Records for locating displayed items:
******************************
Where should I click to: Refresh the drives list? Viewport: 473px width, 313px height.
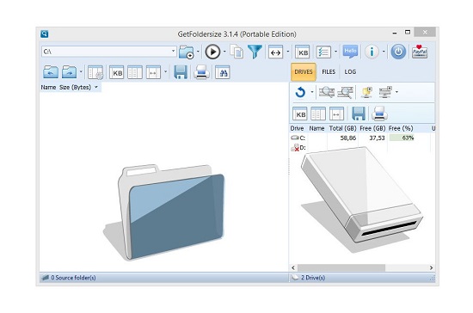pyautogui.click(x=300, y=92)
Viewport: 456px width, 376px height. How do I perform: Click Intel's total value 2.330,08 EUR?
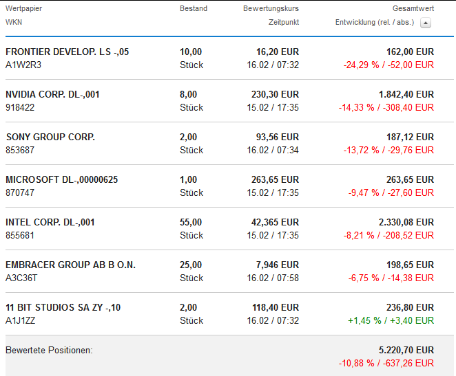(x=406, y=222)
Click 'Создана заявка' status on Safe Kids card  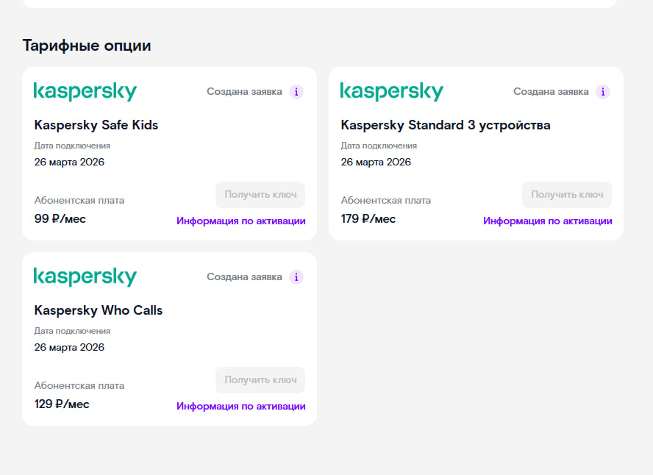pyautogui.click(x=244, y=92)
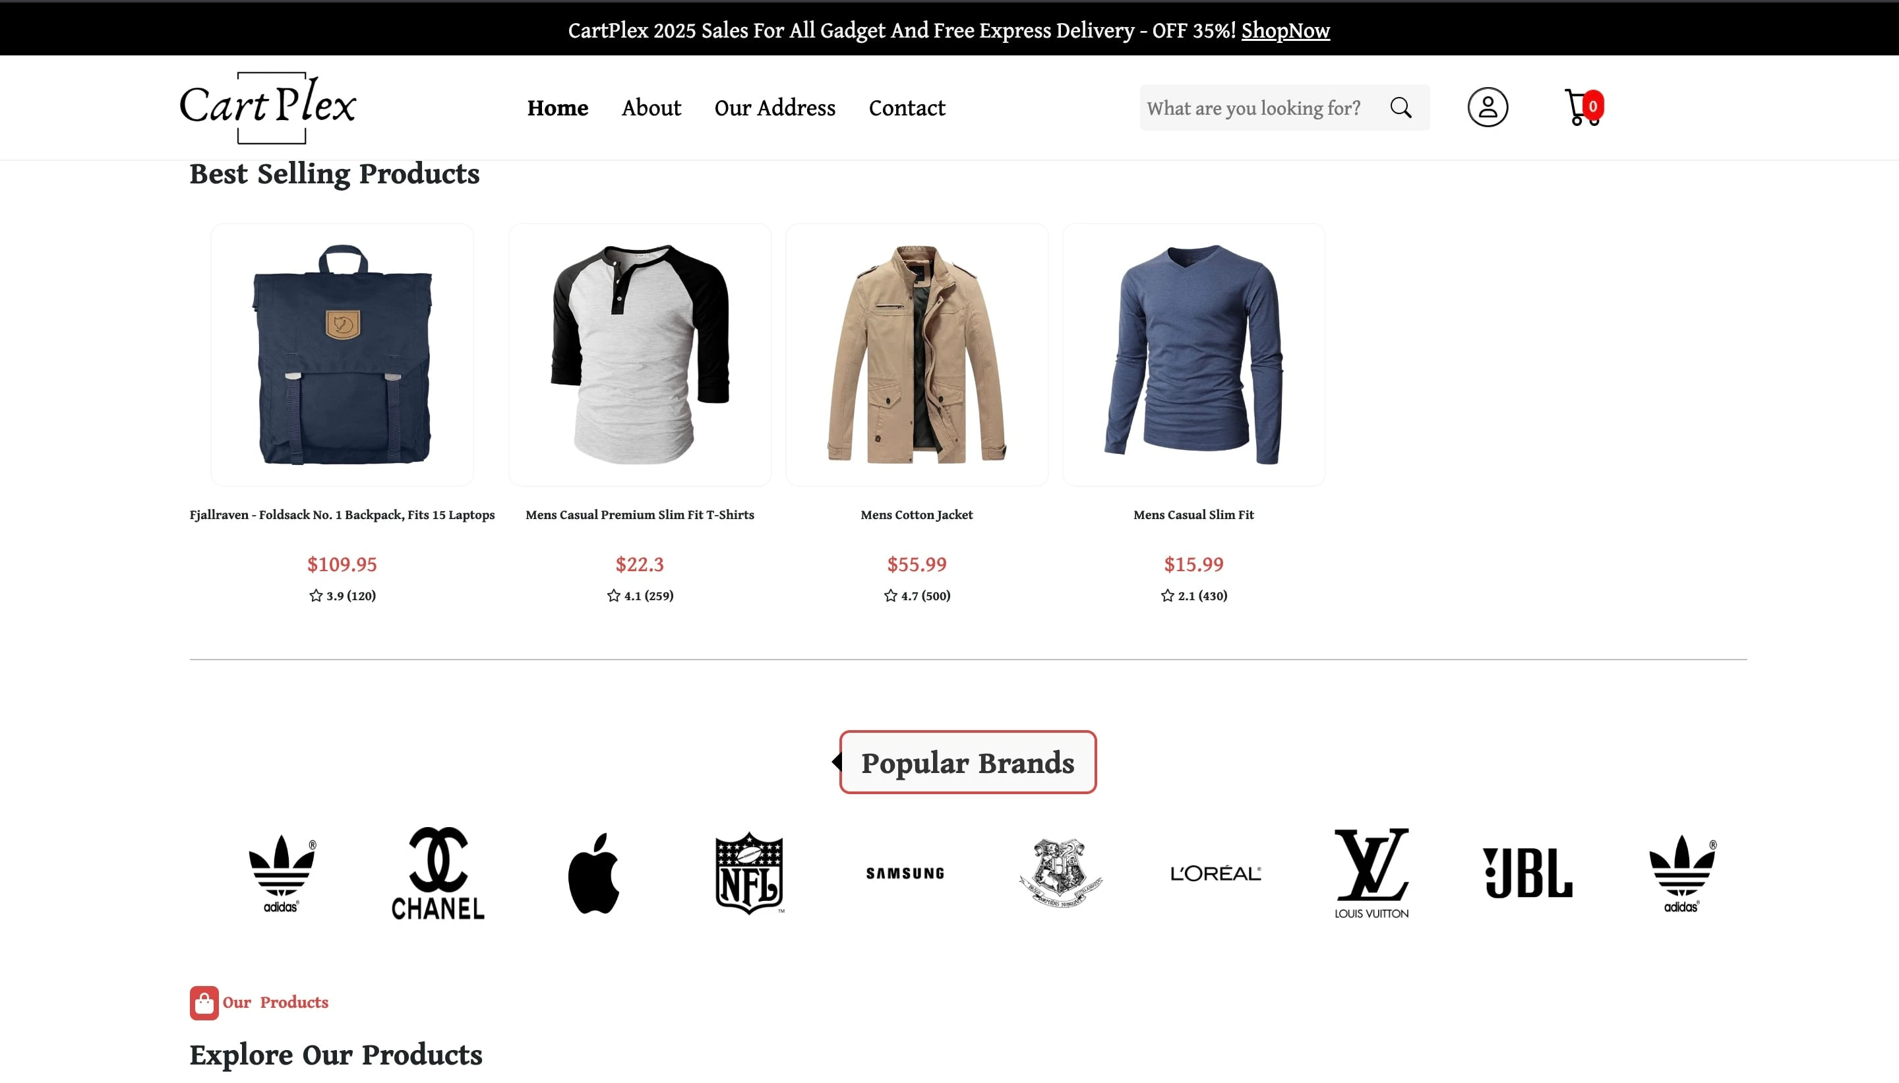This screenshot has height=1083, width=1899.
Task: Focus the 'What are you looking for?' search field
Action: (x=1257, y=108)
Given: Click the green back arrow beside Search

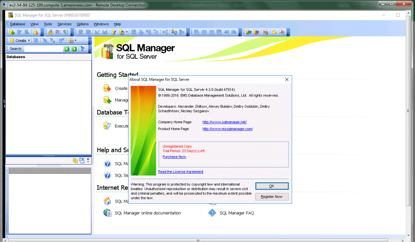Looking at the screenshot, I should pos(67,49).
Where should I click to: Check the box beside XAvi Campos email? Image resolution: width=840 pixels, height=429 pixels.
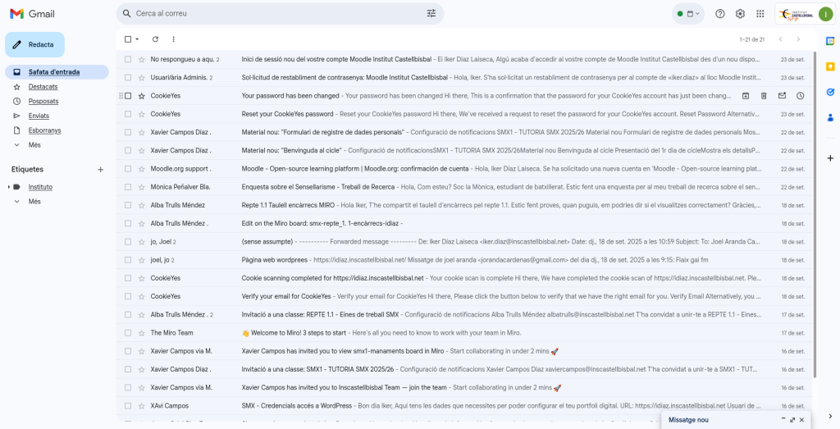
******************************
Set task >> Transcribe the lines from the one containing "Given: Click the" through the end of the records, inclusive, and leave out the pictures.

Answer below >>
Given: Click the green back arrow beside Search

Looking at the screenshot, I should pos(67,49).
Where should I click to: Check the box beside XAvi Campos email? Image resolution: width=840 pixels, height=429 pixels.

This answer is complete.